▸ **Material shown**
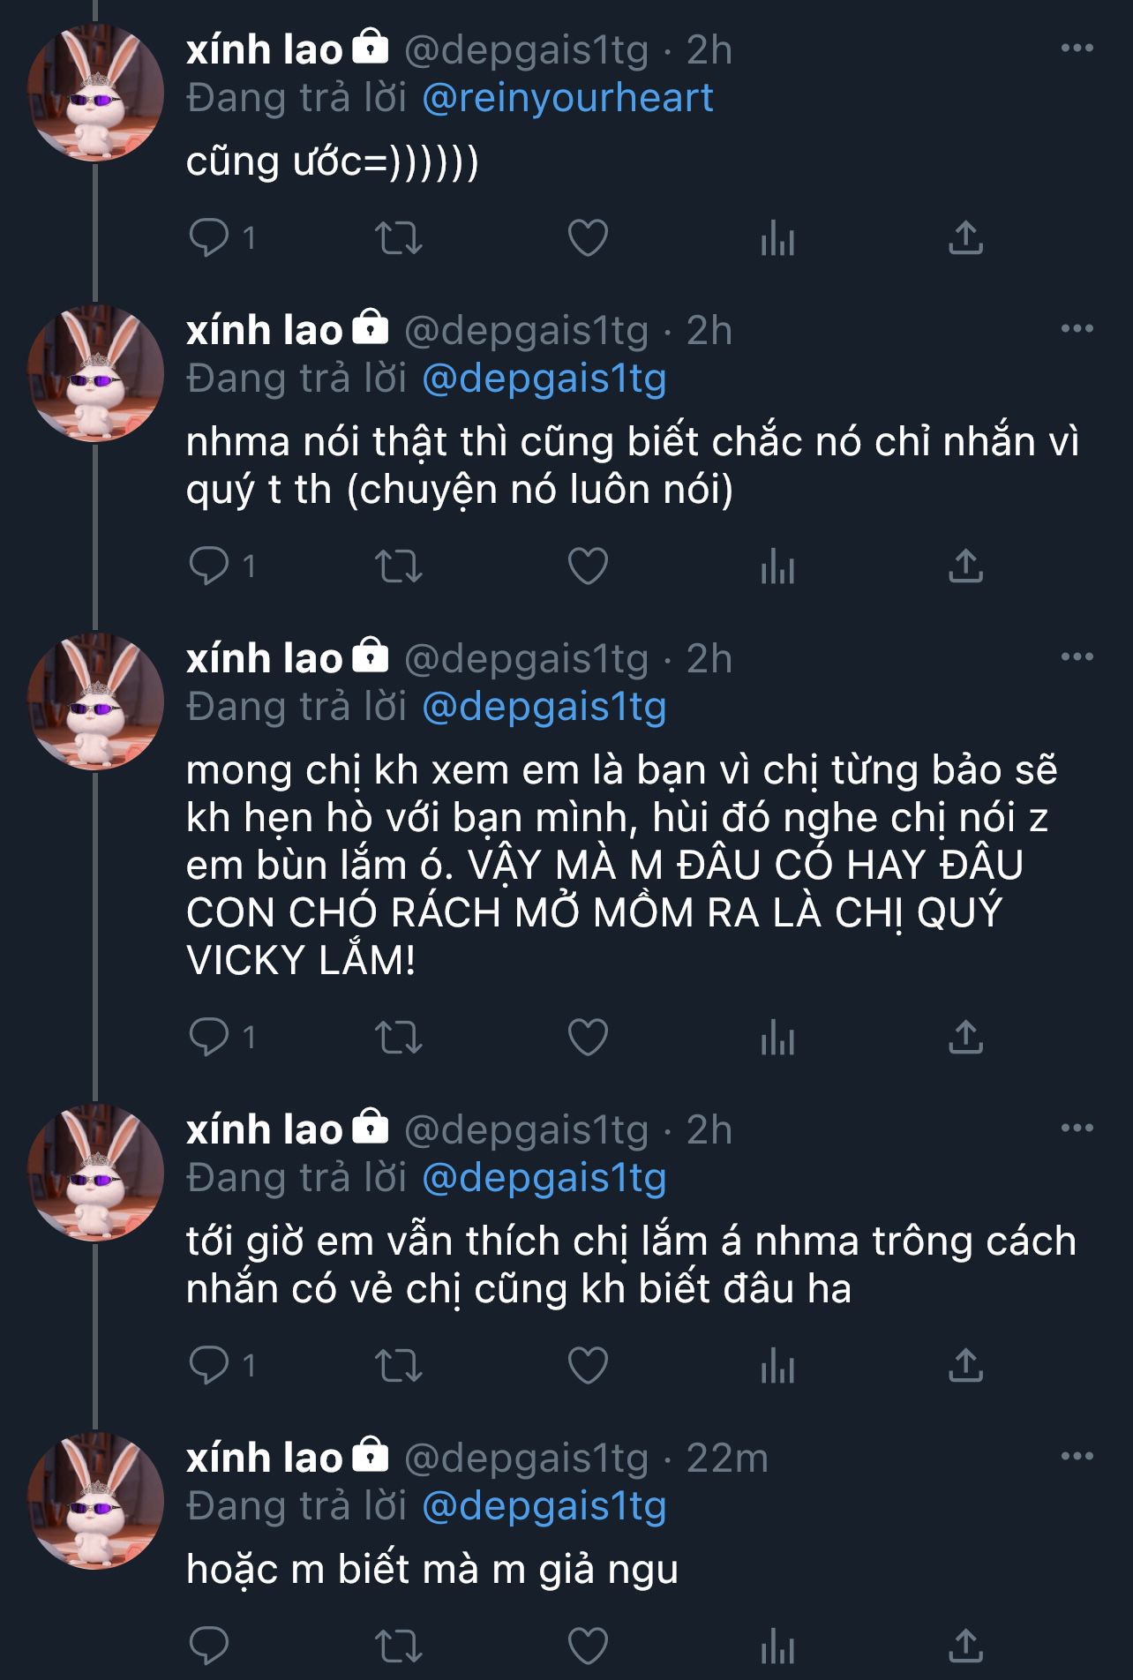Image resolution: width=1133 pixels, height=1680 pixels.
Task: Open analytics for "tới giờ em vẫn thích" tweet
Action: coord(777,1365)
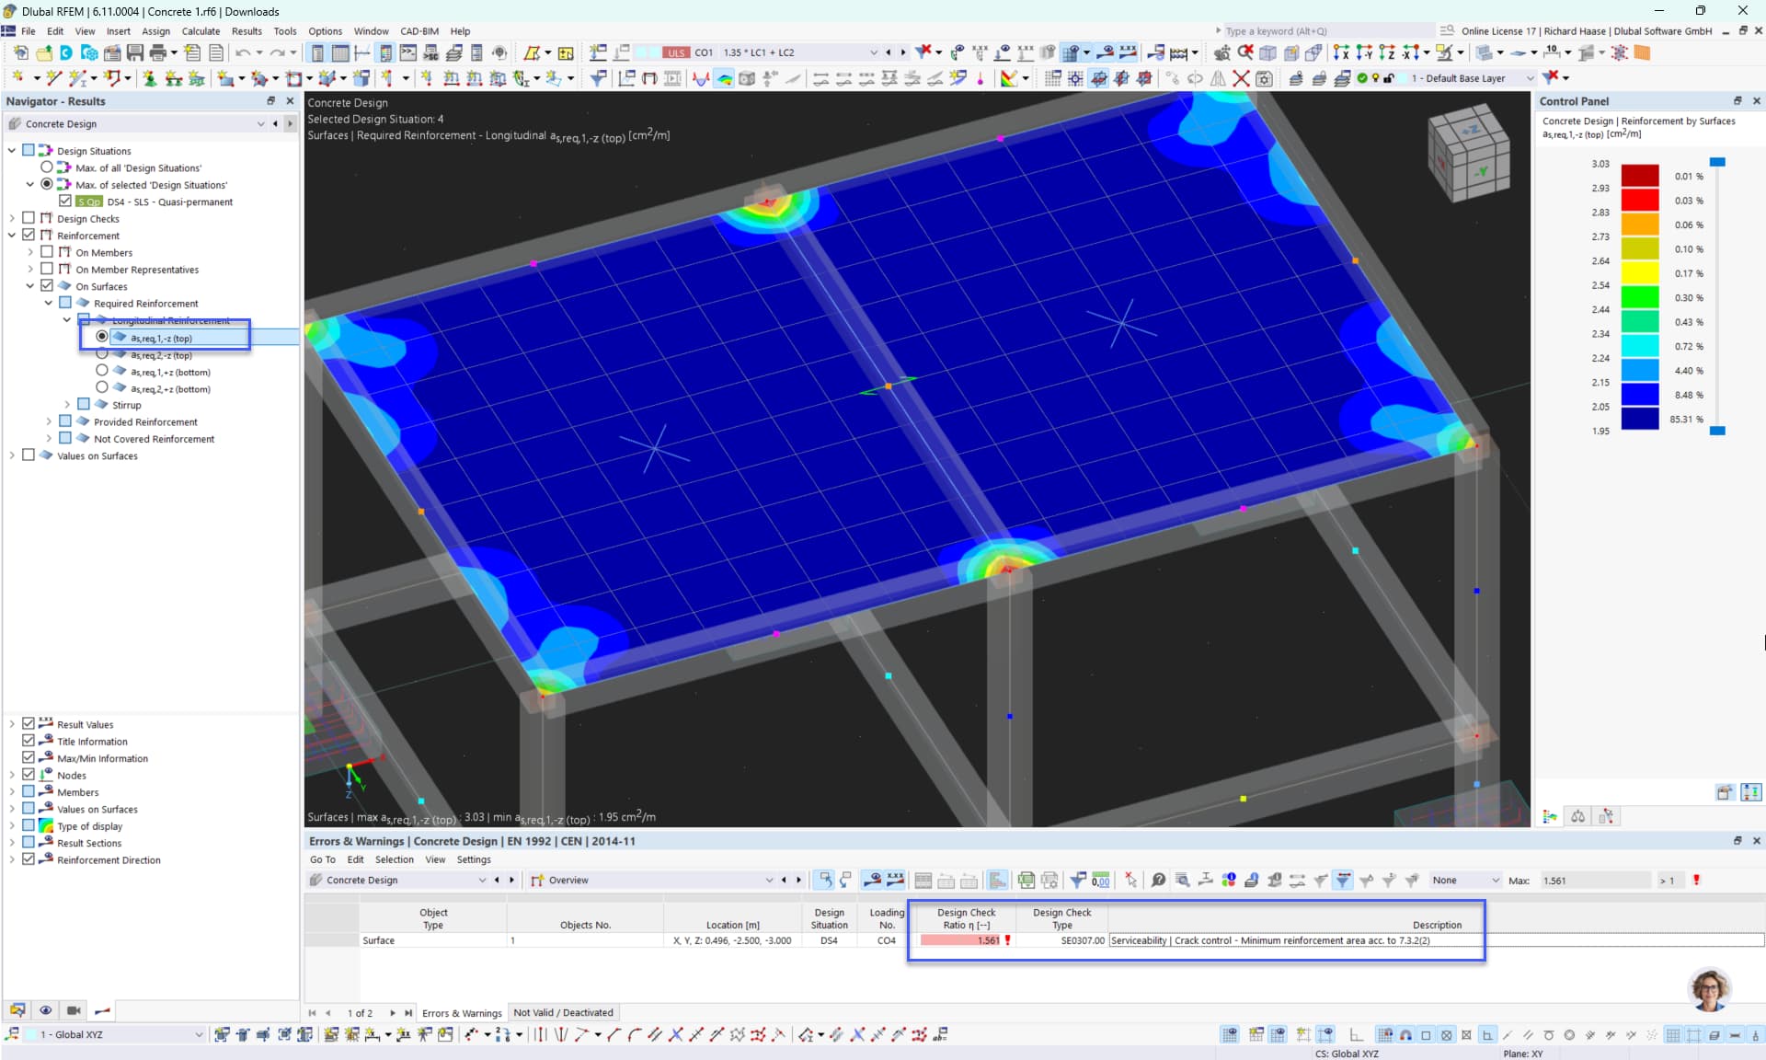Click the Settings item in table menu
Screen dimensions: 1766x1060
(474, 859)
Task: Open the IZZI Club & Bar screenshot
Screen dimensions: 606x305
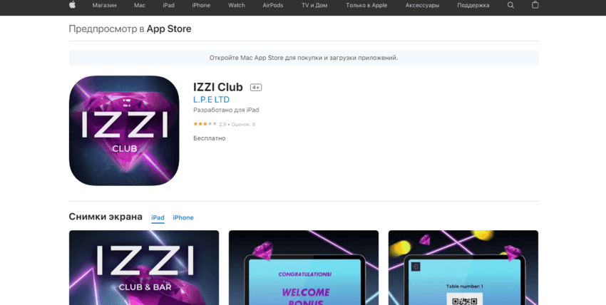Action: [x=144, y=267]
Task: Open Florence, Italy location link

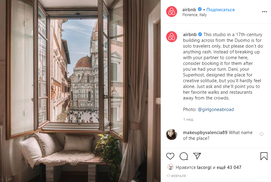Action: point(194,15)
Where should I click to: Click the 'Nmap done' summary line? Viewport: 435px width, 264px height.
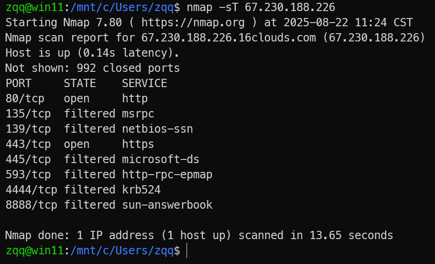coord(199,235)

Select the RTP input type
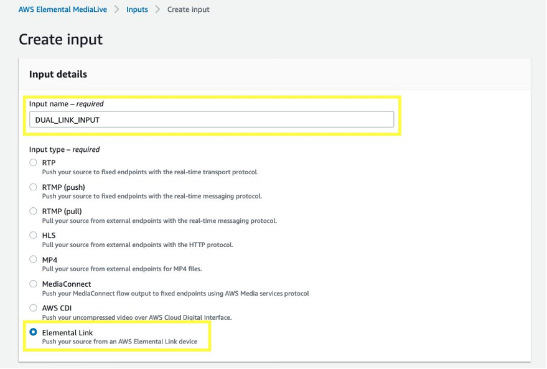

▸ **Goal of the exercise**
Transcribe exactly the lines above, running from the one that contains "Task: Open Florence, Italy location link" through the final line of the listing, and skip every picture.

▸ **Expected output**
Task: Open Florence, Italy location link

Action: point(194,15)
Where should I click to: Click the 'Nmap done' summary line? Viewport: 435px width, 264px height.
coord(199,235)

Select the RTP input type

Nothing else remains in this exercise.